Please find the attached new version of the patch.

I got rid of 0005 and 0006 parts. There are no
max_shared_dictionaries_size variable, Shareable option,
pg_ts_shared_dictionaries view anymore.

On Sat, Mar 24, 2018 at 04:56:36PM -0400, Tom Lane wrote:
> I do think it's required that changing the dictionary's options with
> ALTER TEXT SEARCH DICTIONARY automatically cause a reload; but if that's
> happening with this patch, I don't see where. (It might work to use
> the combination of dictionary OID and TID of the dictionary's pg_ts_dict
> tuple as the lookup key for shared dictionaries. Oh, and have you
> thought about the possibility of conflicting OIDs in different DBs?
> Probably the database OID has to be part of the key, as well.)

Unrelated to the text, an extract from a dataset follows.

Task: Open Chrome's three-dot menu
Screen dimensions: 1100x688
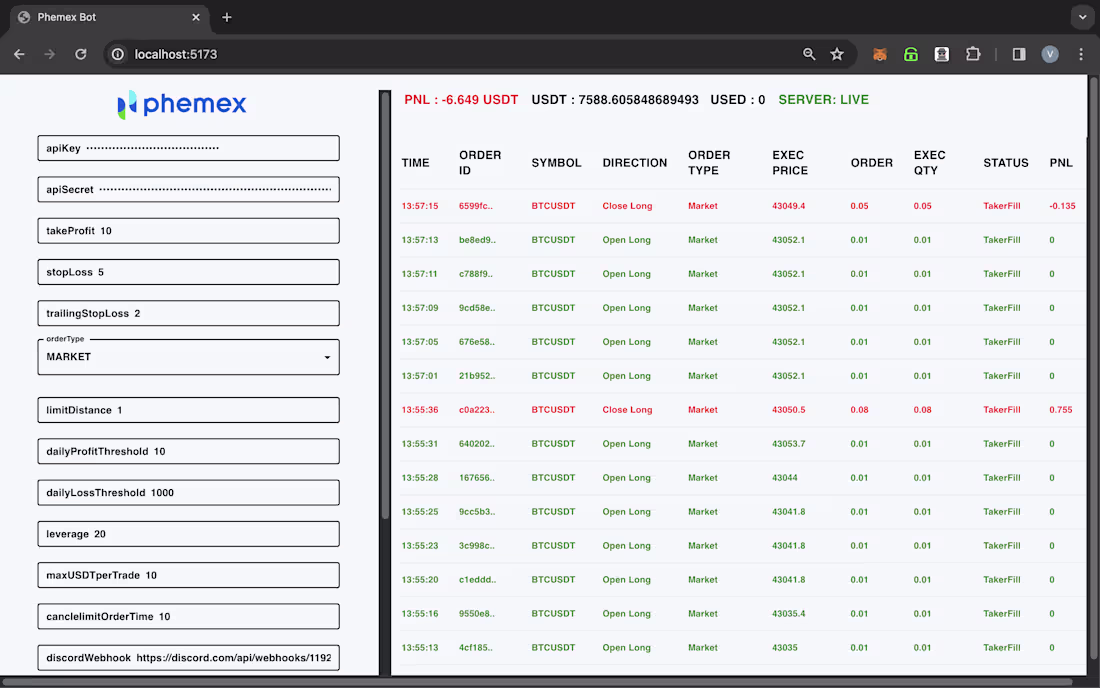Action: point(1081,54)
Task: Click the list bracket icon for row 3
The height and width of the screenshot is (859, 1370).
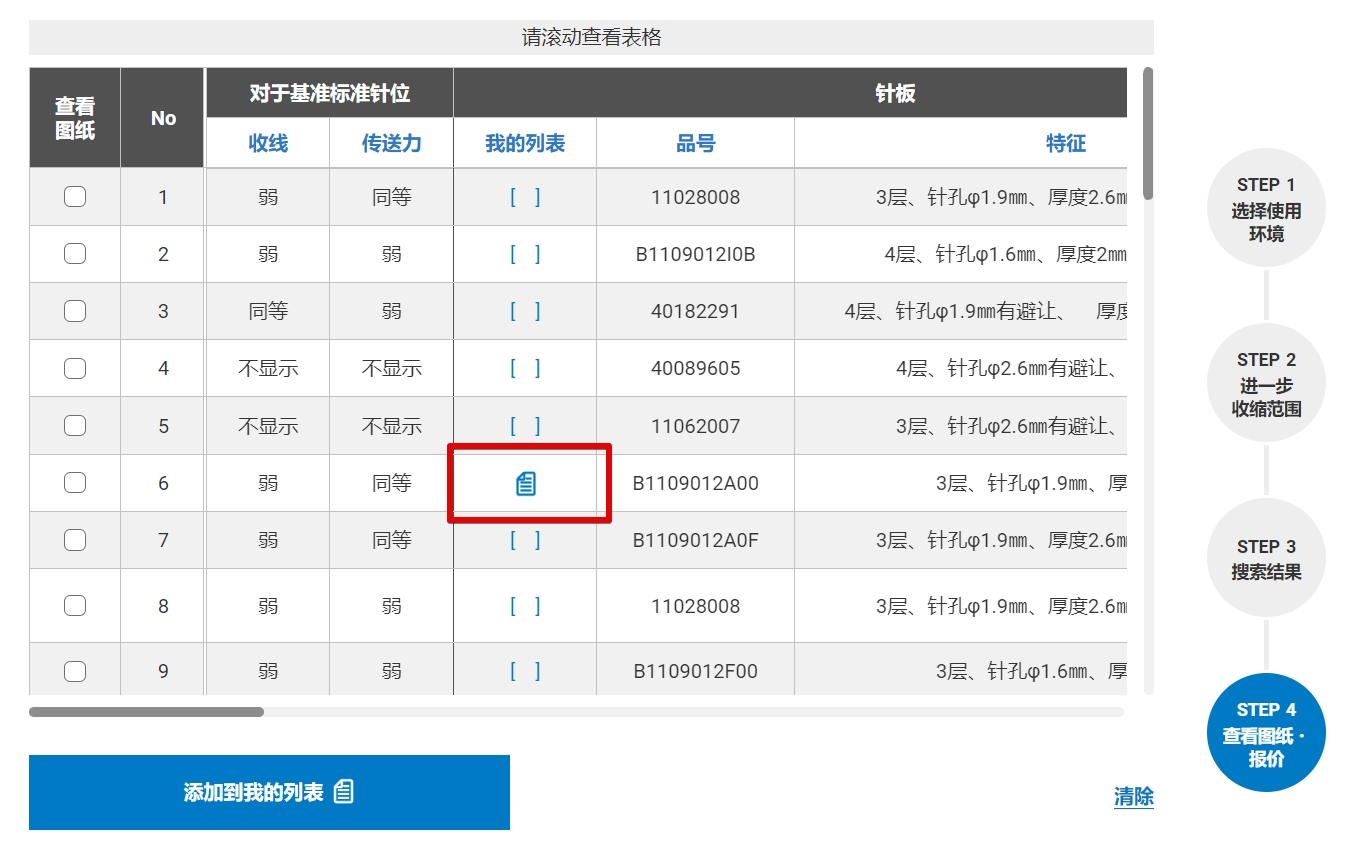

The database OID, the dictionary OID, TID and XMIN are used now as
lookup key.

> Also, the scheme for releasing the dictionary DSM during
> RemoveTSDictionaryById is uncertain and full of race conditions:
> the DROP might roll back later, or someone might come along and
> start using the dictionary (causing a fresh DSM load) before the
> DROP commits and makes the dictionary invisible to other sessions.
> I don't think that either of those are necessarily fatal objections,
> but there needs to be some commentary there explaining what happens.

The dictionary's DSM segment is alive till postmaster terminates now.
But when the dictionary is dropped or altered then the previous
(invalid) segment is unpinned. The segment itself is released when all
backends unpins mapping in lookup_ts_parser_cache() or by disconnecting.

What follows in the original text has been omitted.